Your goal:
Your task is to repeat the data exactly, every line of it.

-- The data follows --

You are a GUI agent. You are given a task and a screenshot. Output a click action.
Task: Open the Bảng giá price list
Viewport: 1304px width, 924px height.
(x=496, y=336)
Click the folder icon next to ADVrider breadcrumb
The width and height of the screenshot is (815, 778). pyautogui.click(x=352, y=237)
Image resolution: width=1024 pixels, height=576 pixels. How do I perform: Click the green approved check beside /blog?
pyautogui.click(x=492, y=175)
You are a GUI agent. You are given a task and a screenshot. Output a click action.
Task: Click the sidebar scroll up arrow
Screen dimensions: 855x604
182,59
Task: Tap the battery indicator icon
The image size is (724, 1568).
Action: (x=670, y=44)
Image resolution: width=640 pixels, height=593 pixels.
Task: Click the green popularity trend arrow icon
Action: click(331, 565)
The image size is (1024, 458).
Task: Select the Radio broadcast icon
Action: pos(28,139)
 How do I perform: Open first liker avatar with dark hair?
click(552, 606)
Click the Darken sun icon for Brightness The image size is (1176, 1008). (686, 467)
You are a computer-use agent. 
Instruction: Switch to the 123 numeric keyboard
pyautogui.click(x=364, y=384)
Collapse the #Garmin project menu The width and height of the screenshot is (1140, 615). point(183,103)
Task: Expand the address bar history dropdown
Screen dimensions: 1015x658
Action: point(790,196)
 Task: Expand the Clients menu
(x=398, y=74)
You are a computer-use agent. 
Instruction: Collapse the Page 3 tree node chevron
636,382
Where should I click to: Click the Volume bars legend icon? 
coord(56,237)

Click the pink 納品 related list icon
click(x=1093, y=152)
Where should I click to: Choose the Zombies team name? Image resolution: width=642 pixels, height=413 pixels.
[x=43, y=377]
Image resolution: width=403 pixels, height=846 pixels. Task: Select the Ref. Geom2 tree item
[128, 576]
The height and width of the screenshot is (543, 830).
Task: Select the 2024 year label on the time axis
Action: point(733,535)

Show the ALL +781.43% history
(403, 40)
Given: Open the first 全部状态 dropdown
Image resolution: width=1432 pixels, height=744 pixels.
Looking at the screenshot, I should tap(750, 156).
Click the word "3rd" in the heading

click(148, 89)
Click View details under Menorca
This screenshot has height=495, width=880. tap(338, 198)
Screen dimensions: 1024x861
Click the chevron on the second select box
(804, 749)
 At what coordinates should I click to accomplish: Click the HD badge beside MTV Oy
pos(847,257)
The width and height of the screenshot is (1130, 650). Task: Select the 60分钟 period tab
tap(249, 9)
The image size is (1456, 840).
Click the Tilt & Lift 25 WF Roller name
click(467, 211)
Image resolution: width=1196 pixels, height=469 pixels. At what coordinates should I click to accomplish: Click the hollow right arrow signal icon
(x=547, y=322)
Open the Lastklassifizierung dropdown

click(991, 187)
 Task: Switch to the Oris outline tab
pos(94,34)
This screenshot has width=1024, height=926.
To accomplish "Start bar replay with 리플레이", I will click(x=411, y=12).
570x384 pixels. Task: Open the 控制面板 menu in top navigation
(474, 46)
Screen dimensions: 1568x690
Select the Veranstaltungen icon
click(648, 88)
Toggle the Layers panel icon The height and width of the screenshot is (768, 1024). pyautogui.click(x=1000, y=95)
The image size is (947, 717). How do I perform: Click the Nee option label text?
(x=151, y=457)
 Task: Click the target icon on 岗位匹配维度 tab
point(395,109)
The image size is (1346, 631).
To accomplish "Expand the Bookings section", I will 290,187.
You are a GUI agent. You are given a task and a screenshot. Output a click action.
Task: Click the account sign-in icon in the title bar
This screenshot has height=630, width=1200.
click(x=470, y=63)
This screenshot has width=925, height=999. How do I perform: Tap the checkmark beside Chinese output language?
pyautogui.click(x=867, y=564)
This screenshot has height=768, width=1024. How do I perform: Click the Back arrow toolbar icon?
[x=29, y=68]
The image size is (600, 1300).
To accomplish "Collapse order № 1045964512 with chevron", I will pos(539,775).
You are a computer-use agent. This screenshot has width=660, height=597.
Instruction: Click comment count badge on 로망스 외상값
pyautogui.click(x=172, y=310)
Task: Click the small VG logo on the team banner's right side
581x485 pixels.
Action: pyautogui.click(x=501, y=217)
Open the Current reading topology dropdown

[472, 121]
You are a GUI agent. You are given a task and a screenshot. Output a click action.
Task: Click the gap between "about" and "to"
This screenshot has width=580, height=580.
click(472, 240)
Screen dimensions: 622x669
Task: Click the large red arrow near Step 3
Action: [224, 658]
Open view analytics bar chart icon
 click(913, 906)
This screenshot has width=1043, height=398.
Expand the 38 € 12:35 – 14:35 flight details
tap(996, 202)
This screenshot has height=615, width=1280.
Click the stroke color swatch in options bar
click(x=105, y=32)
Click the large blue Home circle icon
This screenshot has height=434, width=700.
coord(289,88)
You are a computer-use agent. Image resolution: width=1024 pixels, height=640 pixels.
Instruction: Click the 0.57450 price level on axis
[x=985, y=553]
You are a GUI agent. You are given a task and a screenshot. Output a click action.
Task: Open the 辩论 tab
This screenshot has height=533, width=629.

-- The data concluded --

Task answer:
You are a GUI agent. You are given a task and a screenshot. Output a click action.
Task: Open the Bảng giá price list
Viewport: 1304px width, 924px height.
(x=496, y=336)
Click the folder icon next to ADVrider breadcrumb
The width and height of the screenshot is (815, 778). pyautogui.click(x=352, y=237)
Image resolution: width=1024 pixels, height=576 pixels. How do I perform: Click the green approved check beside /blog?
pyautogui.click(x=492, y=175)
You are a GUI agent. You are given a task and a screenshot. Output a click action.
Task: Click the sidebar scroll up arrow
Screen dimensions: 855x604
182,59
Task: Tap the battery indicator icon
The image size is (724, 1568).
Action: (x=670, y=44)
Image resolution: width=640 pixels, height=593 pixels.
Task: Click the green popularity trend arrow icon
Action: click(331, 565)
The image size is (1024, 458).
Task: Select the Radio broadcast icon
Action: pos(28,139)
 How do I perform: Open first liker avatar with dark hair?
click(552, 606)
Click the Darken sun icon for Brightness The image size is (1176, 1008). (686, 467)
You are a computer-use agent. 
Instruction: Switch to the 123 numeric keyboard
pyautogui.click(x=364, y=384)
Collapse the #Garmin project menu The width and height of the screenshot is (1140, 615). point(183,103)
Task: Expand the address bar history dropdown
Screen dimensions: 1015x658
Action: point(790,196)
 Task: Expand the Clients menu
(x=398, y=74)
You are a computer-use agent. 
Instruction: Collapse the Page 3 tree node chevron
636,382
Where should I click to: Click the Volume bars legend icon? 
coord(56,237)

Click the pink 納品 related list icon
click(x=1093, y=152)
Where should I click to: Choose the Zombies team name? Image resolution: width=642 pixels, height=413 pixels.
[x=43, y=377]
Image resolution: width=403 pixels, height=846 pixels. Task: Select the Ref. Geom2 tree item
[128, 576]
The height and width of the screenshot is (543, 830).
Task: Select the 2024 year label on the time axis
Action: point(733,535)

Show the ALL +781.43% history
(403, 40)
Given: Open the first 全部状态 dropdown
Image resolution: width=1432 pixels, height=744 pixels.
Looking at the screenshot, I should tap(750, 156).
Click the word "3rd" in the heading

click(148, 89)
Click View details under Menorca
This screenshot has height=495, width=880. tap(338, 198)
Screen dimensions: 1024x861
Click the chevron on the second select box
(804, 749)
 At what coordinates should I click to accomplish: Click the HD badge beside MTV Oy
pos(847,257)
The width and height of the screenshot is (1130, 650). Task: Select the 60分钟 period tab
tap(249, 9)
The image size is (1456, 840).
Click the Tilt & Lift 25 WF Roller name
click(467, 211)
Image resolution: width=1196 pixels, height=469 pixels. At what coordinates should I click to accomplish: Click the hollow right arrow signal icon
(x=547, y=322)
Open the Lastklassifizierung dropdown

click(991, 187)
 Task: Switch to the Oris outline tab
pos(94,34)
This screenshot has width=1024, height=926.
To accomplish "Start bar replay with 리플레이", I will click(x=411, y=12).
570x384 pixels. Task: Open the 控制面板 menu in top navigation
(474, 46)
Screen dimensions: 1568x690
Select the Veranstaltungen icon
click(648, 88)
Toggle the Layers panel icon The height and width of the screenshot is (768, 1024). pyautogui.click(x=1000, y=95)
The image size is (947, 717). How do I perform: Click the Nee option label text?
(x=151, y=457)
 Task: Click the target icon on 岗位匹配维度 tab
point(395,109)
The image size is (1346, 631).
To accomplish "Expand the Bookings section", I will 290,187.
You are a GUI agent. You are given a task and a screenshot. Output a click action.
Task: Click the account sign-in icon in the title bar
This screenshot has height=630, width=1200.
click(x=470, y=63)
This screenshot has width=925, height=999. How do I perform: Tap the checkmark beside Chinese output language?
pyautogui.click(x=867, y=564)
This screenshot has height=768, width=1024. How do I perform: Click the Back arrow toolbar icon?
[x=29, y=68]
The image size is (600, 1300).
To accomplish "Collapse order № 1045964512 with chevron", I will pos(539,775).
You are a computer-use agent. This screenshot has width=660, height=597.
Instruction: Click comment count badge on 로망스 외상값
pyautogui.click(x=172, y=310)
Task: Click the small VG logo on the team banner's right side
581x485 pixels.
Action: pyautogui.click(x=501, y=217)
Open the Current reading topology dropdown

[472, 121]
You are a GUI agent. You are given a task and a screenshot. Output a click action.
Task: Click the gap between "about" and "to"
This screenshot has width=580, height=580.
click(472, 240)
Screen dimensions: 622x669
Task: Click the large red arrow near Step 3
Action: [224, 658]
Open view analytics bar chart icon
 click(913, 906)
This screenshot has width=1043, height=398.
Expand the 38 € 12:35 – 14:35 flight details
tap(996, 202)
This screenshot has height=615, width=1280.
Click the stroke color swatch in options bar
click(x=105, y=32)
Click the large blue Home circle icon
This screenshot has height=434, width=700.
coord(289,88)
You are a computer-use agent. Image resolution: width=1024 pixels, height=640 pixels.
Instruction: Click the 0.57450 price level on axis
[x=985, y=553]
You are a GUI agent. You are given a task and a screenshot. Output a click action.
Task: Open the 辩论 tab
This screenshot has height=533, width=629.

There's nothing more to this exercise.